Deuxièmement, le droit de s’organiser. « Un patient averti peut s’emparer d’un programme de soins pour préserver sa qualité de vie ; décider de participer à des programmes de prévention pour limiter les troubles du comportement, la grande dépendance, les comportements à risque », précise le spécialiste. Le non-diagnostic expose à l’insécurité (cuisine au gaz, gestion des médicaments, suivi médical, etc.). À un stade léger, le patient peut accéder aux mesures juridiques anticipées (désigner une personne de confiance, contracter un mandat de protection future), difficiles ensuite.
« Enfin, face à une maladie incurable, la dernière motivation, mais non des moindres, est de pouvoir s’informer sur la recherche et participer aux essais cliniques qui incluent surtout des patients aux stades légers », souligne le Pr Krolak-Salmon.

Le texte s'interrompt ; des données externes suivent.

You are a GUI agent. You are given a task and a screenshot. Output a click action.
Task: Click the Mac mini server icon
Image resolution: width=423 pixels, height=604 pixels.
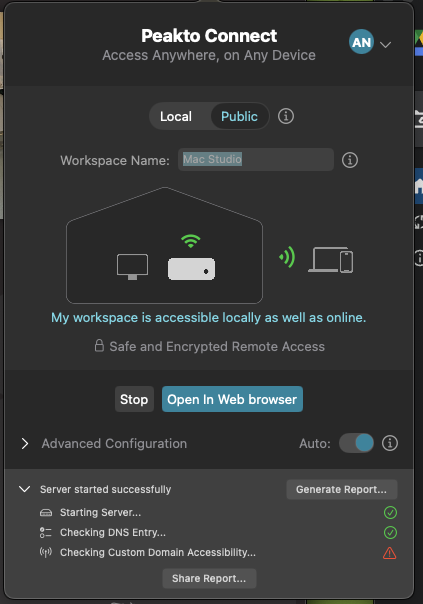coord(191,268)
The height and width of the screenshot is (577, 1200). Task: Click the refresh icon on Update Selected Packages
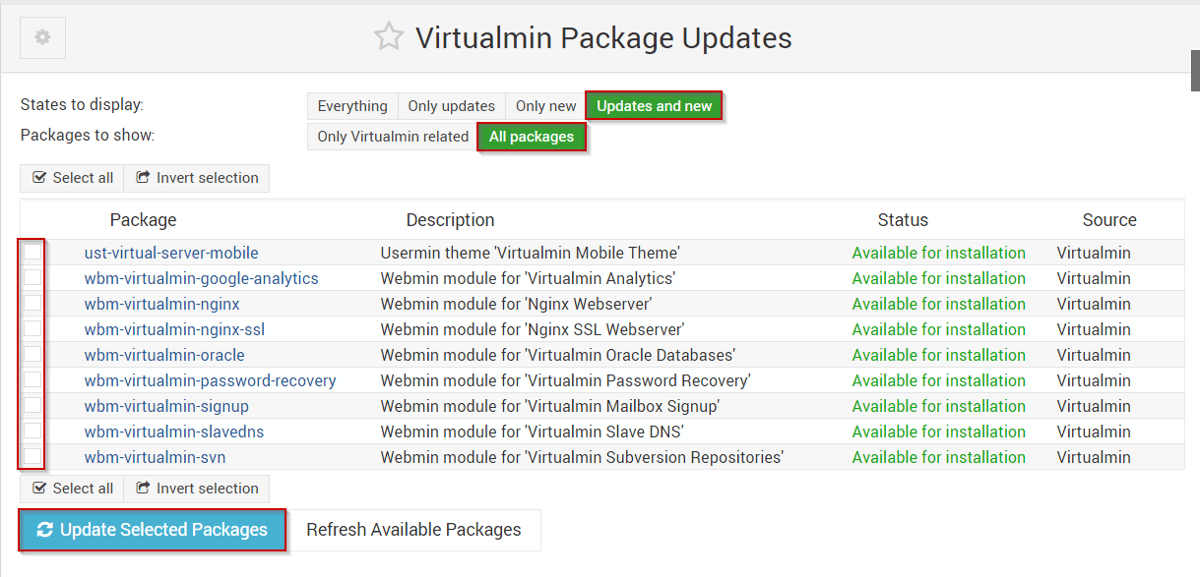click(x=45, y=530)
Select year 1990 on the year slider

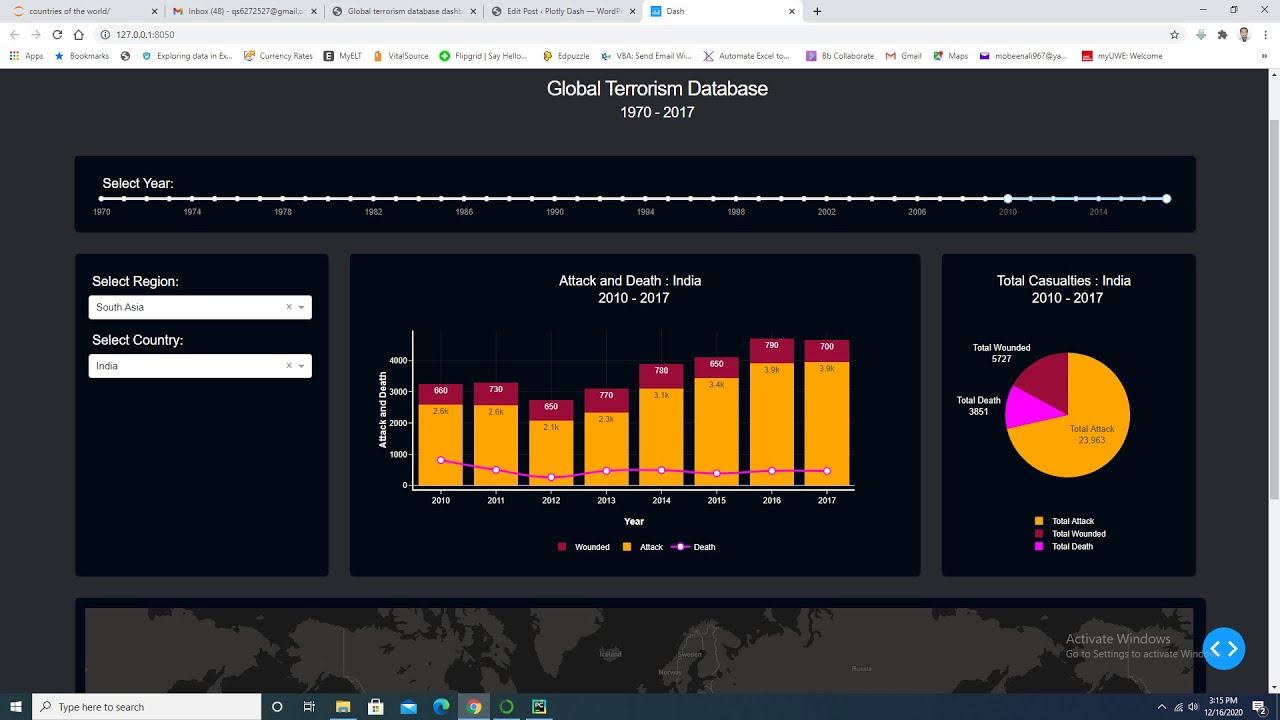(554, 198)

La FCM (28 centres experts en CHU, plus de 450 consultations mémoire de proximité) participe à l’action numéro 1 du plan national sur le diagnostic des troubles neurocognitifs et coordonne l’action sur le diagnostic de l’action conjointe européenne (« Act on Dementia »), sous l’égide de la Commission Européenne. « Ces 2 dynamiques ont stimulé une synergie entre la Fédération des Centres Mémoire et le Collège de Médecine Générale pour améliorer le diagnostic des troubles neurocognitifs, indique le Pr Krolak-Salmon. Nous avons discuté des bénéfices attendus du diagnostic au moment opportun. Les risques (faux diagnostic, stigmatisation, dépression) sont limités si l’on respecte les recommandations HAS sur l’annonce d’une maladie grave ».

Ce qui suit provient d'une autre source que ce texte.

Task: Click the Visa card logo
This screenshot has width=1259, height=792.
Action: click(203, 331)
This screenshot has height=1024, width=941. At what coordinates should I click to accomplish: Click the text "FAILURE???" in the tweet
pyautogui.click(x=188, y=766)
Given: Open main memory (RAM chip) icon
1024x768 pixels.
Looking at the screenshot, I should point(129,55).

Aider le médecin généraliste
Un parcours gradué adapté à la personne est au point. Un plan de formation DPC pourrait être proposé prochainement. La consultation de repérage des troubles cognitifs (ALQP006 : 69,12 €) sera remaniée et les tests modernisés. Elle permettra, soit de rapporter la plainte cognitive à un trouble psychiatrique ; soit le plus souvent de rassurer le patient si les tests sont normaux (et proposer une démarche de prévention, car la plainte cognitive est facteur de risque de maladie dégénérative) ; soit d’affirmer un trouble cognitif léger ou majeur et dans ce cas prescrire une IRM et une prise de sang (recommandations HAS) avant une consultation Mémoire.
Le diagnostic étiologique restera du ressort du spécialiste. Le patient pourra opter pour une surveillance et une démarche de prévention, voire décider d’entrer dans un essai diagnostique ou thérapeutique.
« La maladie d’Alzheimer peut officiellement (et c’est nouveau) être diagnostiquée à un stade léger. On va enfin pouvoir limiter l’errance du patient jusqu’aux urgences, lors d’une crise comportementale. Et, précise le Pr Krolak-Salmon, la confusion entre soins et recherche est clarifiée. Seuls les patients atypiques (doute, démence rapide, âge < 60 ans) ou souhaitant participer à la recherche relèvent d’examens de 3e ligne (ponction lombaire, Pet Scan) ».